■ **TASK DETAILS**: When the line with "Open the Firefox" is found, repeat it and all lines that follow it exactly, stopping at the end of the listing.

■ **DATA FOR THE TASK**:
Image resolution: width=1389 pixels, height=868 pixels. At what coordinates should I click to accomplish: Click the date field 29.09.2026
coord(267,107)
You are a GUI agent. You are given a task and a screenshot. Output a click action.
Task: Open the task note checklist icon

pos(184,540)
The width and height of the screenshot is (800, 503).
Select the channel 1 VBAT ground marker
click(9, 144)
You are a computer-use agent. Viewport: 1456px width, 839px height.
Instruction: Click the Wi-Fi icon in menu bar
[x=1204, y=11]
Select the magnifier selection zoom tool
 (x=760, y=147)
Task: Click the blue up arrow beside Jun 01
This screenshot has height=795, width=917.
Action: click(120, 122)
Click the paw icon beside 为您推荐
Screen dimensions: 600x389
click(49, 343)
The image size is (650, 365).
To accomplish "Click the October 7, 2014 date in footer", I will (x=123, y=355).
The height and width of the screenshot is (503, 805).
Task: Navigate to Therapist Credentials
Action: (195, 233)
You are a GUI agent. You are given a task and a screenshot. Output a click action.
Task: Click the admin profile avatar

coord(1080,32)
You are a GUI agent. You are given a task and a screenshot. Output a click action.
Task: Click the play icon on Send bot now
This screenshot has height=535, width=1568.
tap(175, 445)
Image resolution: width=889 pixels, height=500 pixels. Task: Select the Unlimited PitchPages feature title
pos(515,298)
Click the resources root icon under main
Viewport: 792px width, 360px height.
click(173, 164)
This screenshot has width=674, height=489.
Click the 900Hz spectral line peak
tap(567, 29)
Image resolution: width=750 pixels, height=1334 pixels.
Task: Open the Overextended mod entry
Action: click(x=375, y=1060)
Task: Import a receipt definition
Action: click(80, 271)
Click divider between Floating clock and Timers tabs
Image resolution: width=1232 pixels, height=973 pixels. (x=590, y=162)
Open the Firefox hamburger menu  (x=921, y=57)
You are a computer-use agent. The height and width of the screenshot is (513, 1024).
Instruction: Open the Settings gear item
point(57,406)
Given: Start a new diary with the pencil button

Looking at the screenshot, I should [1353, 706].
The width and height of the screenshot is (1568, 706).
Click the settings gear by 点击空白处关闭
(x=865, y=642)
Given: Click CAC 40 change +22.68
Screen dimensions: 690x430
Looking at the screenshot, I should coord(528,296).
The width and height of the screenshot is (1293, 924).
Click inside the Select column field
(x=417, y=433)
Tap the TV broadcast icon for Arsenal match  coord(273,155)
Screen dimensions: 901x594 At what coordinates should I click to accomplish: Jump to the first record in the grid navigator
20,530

■ **TASK OUTPUT**:
Open the Firefox hamburger menu  (x=921, y=57)
You are a computer-use agent. The height and width of the screenshot is (513, 1024).
Instruction: Open the Settings gear item
point(57,406)
Given: Start a new diary with the pencil button

Looking at the screenshot, I should [1353, 706].
The width and height of the screenshot is (1568, 706).
Click the settings gear by 点击空白处关闭
(x=865, y=642)
Given: Click CAC 40 change +22.68
Screen dimensions: 690x430
Looking at the screenshot, I should coord(528,296).
The width and height of the screenshot is (1293, 924).
Click inside the Select column field
(x=417, y=433)
Tap the TV broadcast icon for Arsenal match  coord(273,155)
Screen dimensions: 901x594 At what coordinates should I click to accomplish: Jump to the first record in the grid navigator
20,530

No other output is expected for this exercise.